Erdős-Ko-Rado for random hypergraphs: asymptotics and stability

Abstract: We investigate the asymptotic version of the Erd\H{o}s-Ko-Rado theorem for the random $k$-uniform hypergraph $\mathcal{H}^k(n,p)$. For $2 \leq k(n) \leq n/2$, let $N=\binom{n}k$ and $D=\binom{n-k}k$. We show that with probability tending to 1 as $n\to\infty$, the largest intersecting subhypergraph of $\mathcal{H}^k(n,p)$ has size $(1+o(1))p\frac kn N$, for any $p\gg \frac nk\ln^2!\left(\frac nk\right)D^{-1}$. This lower bound on $p$ is asymptotically best possible for $k=\Theta(n)$. For this range of $k$ and $p$, we are able to show stability as well.

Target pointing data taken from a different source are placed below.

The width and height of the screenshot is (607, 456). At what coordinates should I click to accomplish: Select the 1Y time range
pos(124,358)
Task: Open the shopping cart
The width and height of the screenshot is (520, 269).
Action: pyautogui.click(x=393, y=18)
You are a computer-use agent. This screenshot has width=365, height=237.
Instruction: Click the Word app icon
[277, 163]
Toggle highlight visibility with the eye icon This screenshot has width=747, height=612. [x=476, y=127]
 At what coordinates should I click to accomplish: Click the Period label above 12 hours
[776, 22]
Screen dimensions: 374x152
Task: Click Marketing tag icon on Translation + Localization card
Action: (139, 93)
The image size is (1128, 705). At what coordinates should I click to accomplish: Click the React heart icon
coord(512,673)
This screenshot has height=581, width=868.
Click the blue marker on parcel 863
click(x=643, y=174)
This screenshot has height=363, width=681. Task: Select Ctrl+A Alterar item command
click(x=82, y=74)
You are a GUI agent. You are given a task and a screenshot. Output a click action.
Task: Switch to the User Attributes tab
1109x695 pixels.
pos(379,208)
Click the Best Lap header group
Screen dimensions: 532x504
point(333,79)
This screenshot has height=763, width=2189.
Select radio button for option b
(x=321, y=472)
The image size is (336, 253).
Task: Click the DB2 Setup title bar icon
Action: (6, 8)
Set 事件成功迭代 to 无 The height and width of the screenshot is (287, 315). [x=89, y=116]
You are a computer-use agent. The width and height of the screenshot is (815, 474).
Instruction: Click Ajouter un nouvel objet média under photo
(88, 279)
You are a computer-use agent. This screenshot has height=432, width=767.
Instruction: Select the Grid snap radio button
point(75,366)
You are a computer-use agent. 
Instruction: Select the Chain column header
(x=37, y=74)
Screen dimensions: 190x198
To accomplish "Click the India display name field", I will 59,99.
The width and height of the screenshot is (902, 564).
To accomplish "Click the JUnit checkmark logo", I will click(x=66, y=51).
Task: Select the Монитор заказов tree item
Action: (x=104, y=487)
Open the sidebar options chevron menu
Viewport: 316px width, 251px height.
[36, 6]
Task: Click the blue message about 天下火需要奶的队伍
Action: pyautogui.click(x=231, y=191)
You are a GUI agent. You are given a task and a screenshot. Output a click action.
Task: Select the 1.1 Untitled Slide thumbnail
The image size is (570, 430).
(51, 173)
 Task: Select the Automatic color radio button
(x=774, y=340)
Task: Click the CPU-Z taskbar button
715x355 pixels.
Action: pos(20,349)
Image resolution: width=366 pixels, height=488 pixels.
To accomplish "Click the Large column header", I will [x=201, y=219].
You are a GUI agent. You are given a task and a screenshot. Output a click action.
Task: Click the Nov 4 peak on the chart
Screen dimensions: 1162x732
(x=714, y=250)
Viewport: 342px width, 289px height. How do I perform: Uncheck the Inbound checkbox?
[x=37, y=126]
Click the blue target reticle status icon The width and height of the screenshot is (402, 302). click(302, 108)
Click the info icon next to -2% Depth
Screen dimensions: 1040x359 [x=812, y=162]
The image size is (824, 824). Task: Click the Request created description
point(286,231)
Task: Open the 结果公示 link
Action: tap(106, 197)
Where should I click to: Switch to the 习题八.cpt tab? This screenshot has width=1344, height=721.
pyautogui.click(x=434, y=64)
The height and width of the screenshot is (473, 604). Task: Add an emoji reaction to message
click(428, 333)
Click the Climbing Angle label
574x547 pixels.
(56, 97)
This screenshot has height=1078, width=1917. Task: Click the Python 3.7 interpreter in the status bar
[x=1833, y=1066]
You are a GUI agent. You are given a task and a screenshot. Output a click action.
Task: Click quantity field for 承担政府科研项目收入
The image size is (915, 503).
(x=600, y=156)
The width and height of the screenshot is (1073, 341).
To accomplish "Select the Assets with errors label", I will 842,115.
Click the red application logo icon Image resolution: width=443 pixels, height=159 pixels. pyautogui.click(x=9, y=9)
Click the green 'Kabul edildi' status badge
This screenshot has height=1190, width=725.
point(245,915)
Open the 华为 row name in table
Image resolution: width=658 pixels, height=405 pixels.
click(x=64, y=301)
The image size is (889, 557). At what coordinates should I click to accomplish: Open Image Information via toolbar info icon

A different behavior occurs when $k = o(n)$. In this case, the lower bound on $p$ is almost optimal. Further, for the small interval $D^{-1}\ll p \leq (n/k)^{1-\varepsilon}D^{-1}$, the largest intersecting subhypergraph of $\mathcal{H}^k(n,p)$ has size $\Theta(\ln (pD)N D^{-1})$, provided that $k \gg \sqrt{n \ln n}$. Together with previous work of Balogh, Bohman and Mubayi, these results settle the asymptotic size of the largest intersecting family in $\mathcal{H}^k(n,p)$, for essentially all values of $p$ and $k$.